The lot also includes a gathering of additional post-war items associated with GAR: a fine cane with gold-filled knob inscribed J.B. Steward 1861-1865; a fraternal (?) belt with plain brass plate; a small minute book and reunion ribbon for the 11th OVI Reunion Association; containing membership lists, and minutes of the meetings (1869-71); war swordbelt; GAR kepi and swordbelt with buckle; a GAR hat cord; a framed photo and GAR medal of Stewart; a framed Union Defenders Certificate presented to Stewart for his service with the 11th OVI; several GAR pamphlets; a wroughtbranding iron with three lines reading J.B. Steward S. Fine No 169; a large relief carved walnut acorn branded on the verso by the iron; a watch fob; a fragmentary "Sweetheart's" belt made of post-war military button, and a clutch of lesser ephemera.

Another highlight of the archive is a post-war letter, dated 1889, written to Stewart by D.B. Aldrich who served with the NY 13th Infantry, but was taken prisoner at the First Bull Run 7/21/1861, and held at Salisbury Confederate Prison in North Carolina until June 1862. Aldrich describes the situation at Bull Run prior to being taken prisoner, and explains that he was shot in the left leg and that a shell fragment hit him in the head, over his left eye, which knocked the stuffing out of him. As a result of the wound above his eye, Aldrich experienced major health issues, and he discusses applying for a pension in the letter. Surprisingly, after serving as a POW in Salisbury, Aldrich moved to North Carolina in 1877, and he states, I find that the old Confederate soldiers are the best friends that I have, and mentions that he even married a full blooded Johnny Reb. Aldrich does discuss working with a painter down south who guarded prisoners at Salisbury. He relates a story told by the old prison guard about going to a mill to get a gallon of corn meal, and seeing the grain that was being ground up for the prisoners, which was actually mixed with broken glass. In response to this story, Aldrich states: There is many things that Old Jeff Davis will have to answer for. Overall, a very interesting letter about a POW's experiences.

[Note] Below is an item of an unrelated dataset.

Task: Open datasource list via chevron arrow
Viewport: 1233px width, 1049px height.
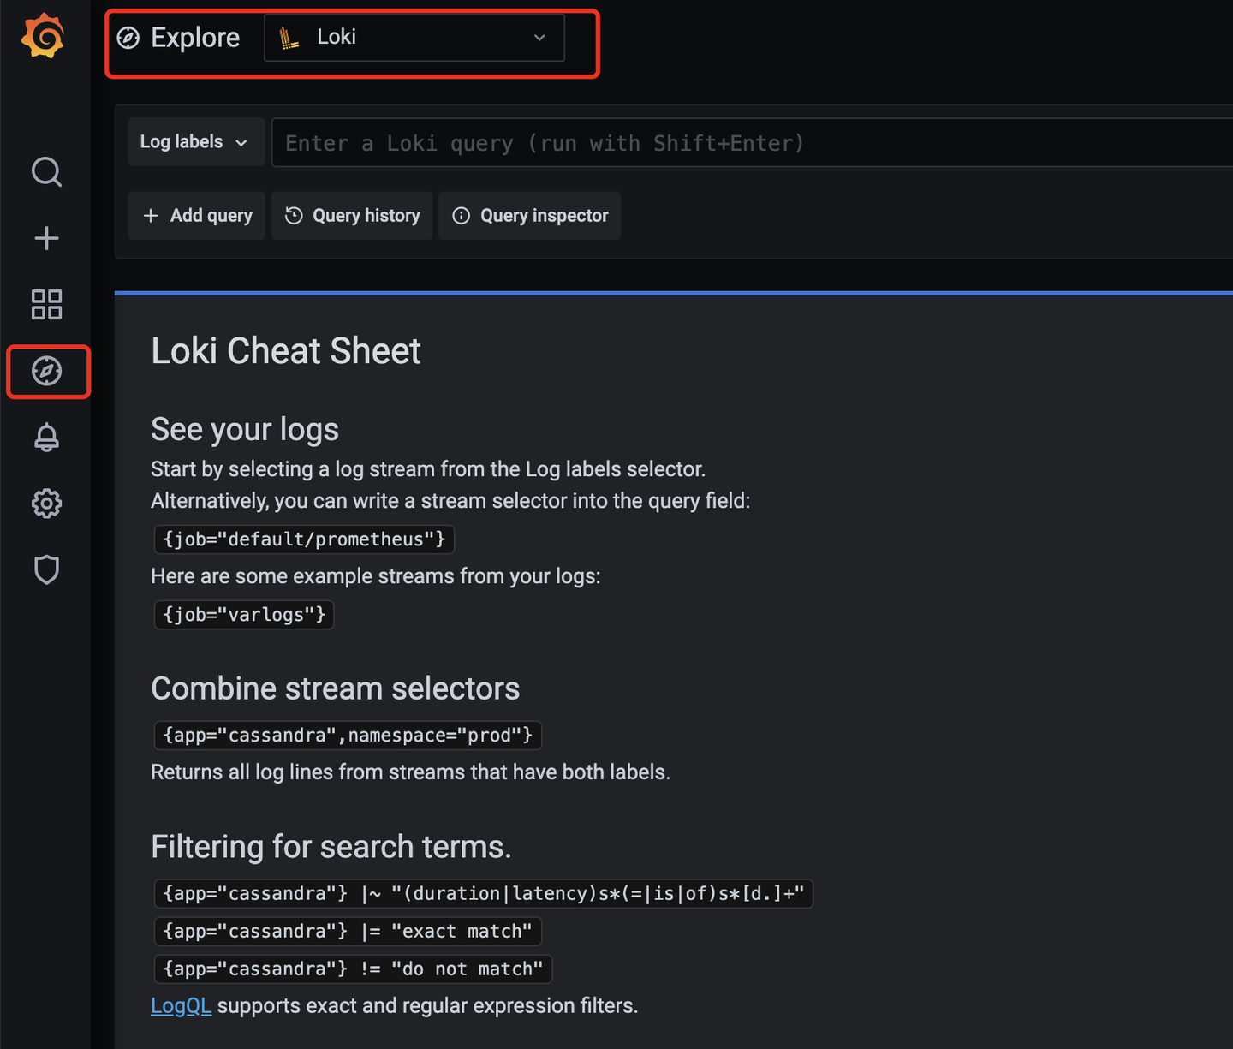Action: pos(539,38)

Condition:Blade is covered in grease and in excellent condition. Knuckle bow is dented and two small stress cracks. Scabbard still retaining most of the lacquered brown finish, Brass fittings with most of the gold gilt. Remaining portions of archive in good condition, sace for the Record book of the 11th OVI Hospital, which lacks cover, and contains several pages covered with mud or foxing.